The team of cosmologists from Harvard University, the University of Minnesota, the California Institute of Technology/Jet Propulsion Laboratory (JPL) and Stanford University/SLAC used BICEP2 to observe telltale patterns in the cosmic microwave background—the afterglow of the Big Bang almost 14 billion years ago—that support the leading theory about the origins of the universe.

The patterns, so-called "B-mode polarization," are the signature of gravitational waves, or ripples in space-time. These waves are direct evidence that the currently observable universe expanded rapidly from a subatomic volume in the first tiny fraction of a second after the Big Bang. The project was funded by the National Science Foundation.

Researchers at NIST's campus in Boulder, Colo., made the custom superconducting circuits, or chips, that amplify electrical signals generated by microwave detectors measuring primordial particles of light. JPL made the detectors. The NIST chips, which along with the detectors are chilled to cryogenic temperatures, also assemble the signals into a sequential time stream that can be read by conventional room-temperature electronics.

"This is an exciting and important new result, and we are pleased that technology developed at NIST played a role," said physicist Gene Hilton, who was responsible for production of the NIST chips.

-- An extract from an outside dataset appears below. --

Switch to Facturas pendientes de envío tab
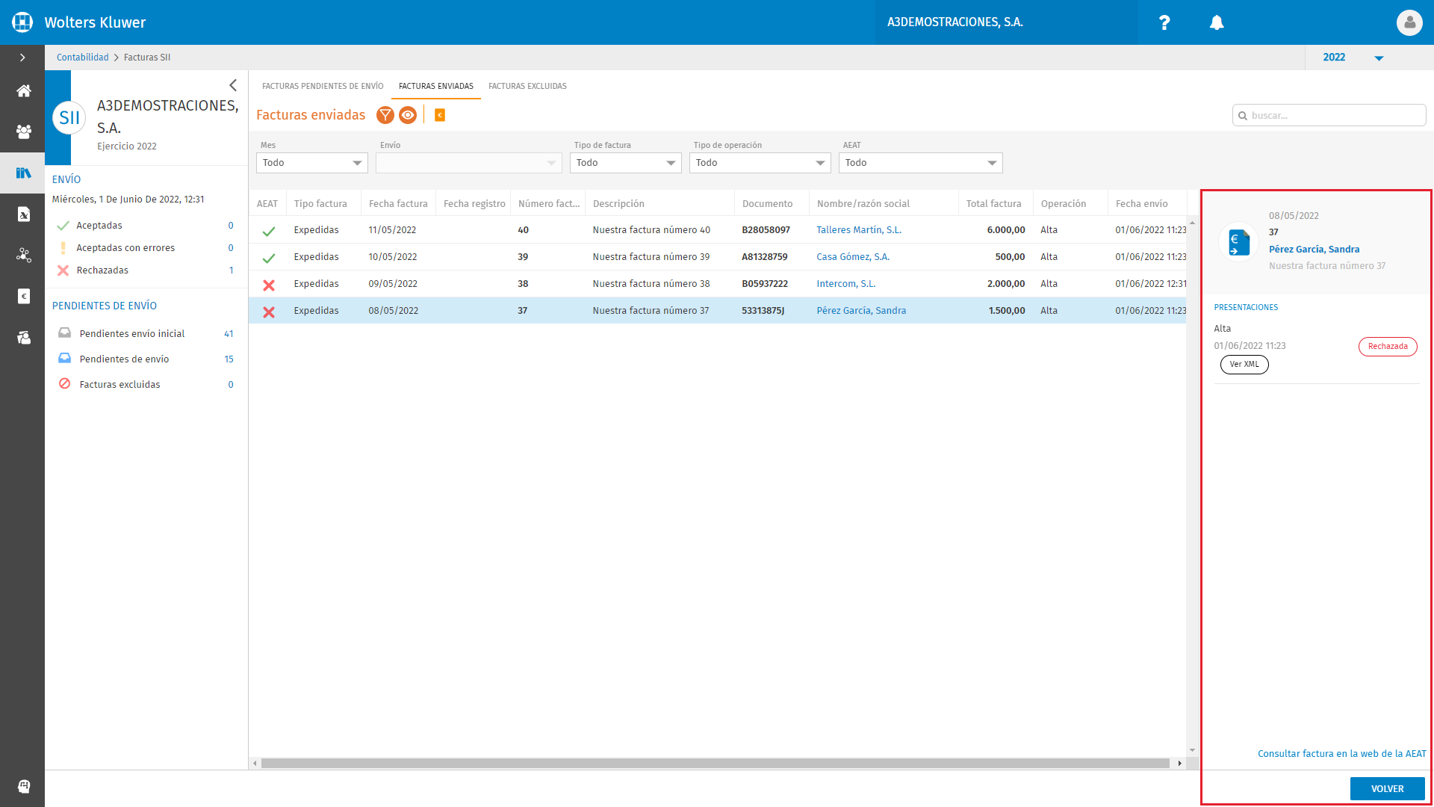Screen dimensions: 1434x807 point(323,86)
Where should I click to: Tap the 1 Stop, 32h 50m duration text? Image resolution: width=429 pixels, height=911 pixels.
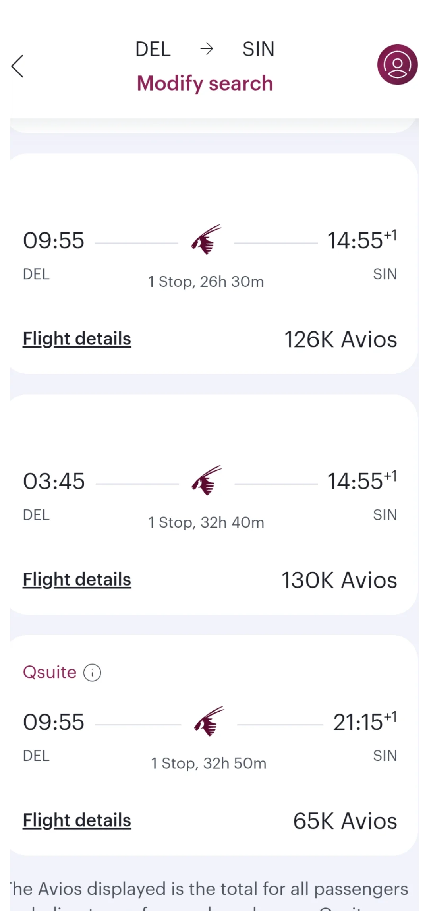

The 16 NIST chips contain a total of more than 2,000 SQUIDs, which measure the magnetic fields created in coils that carry and amplify the very small currents generated by the detectors. NIST researchers invented a method for wiring hundreds of SQUID signal amplifiers together to make large arrays of superconducting detectors practical—part of the cutting-edge technology that helps make BICEP2 especially powerful.

Physicists just celebrated the 50th anniversary of the SQUID, which has broad applications from medicine to mining and materials analysis—and now more than ever, cosmology.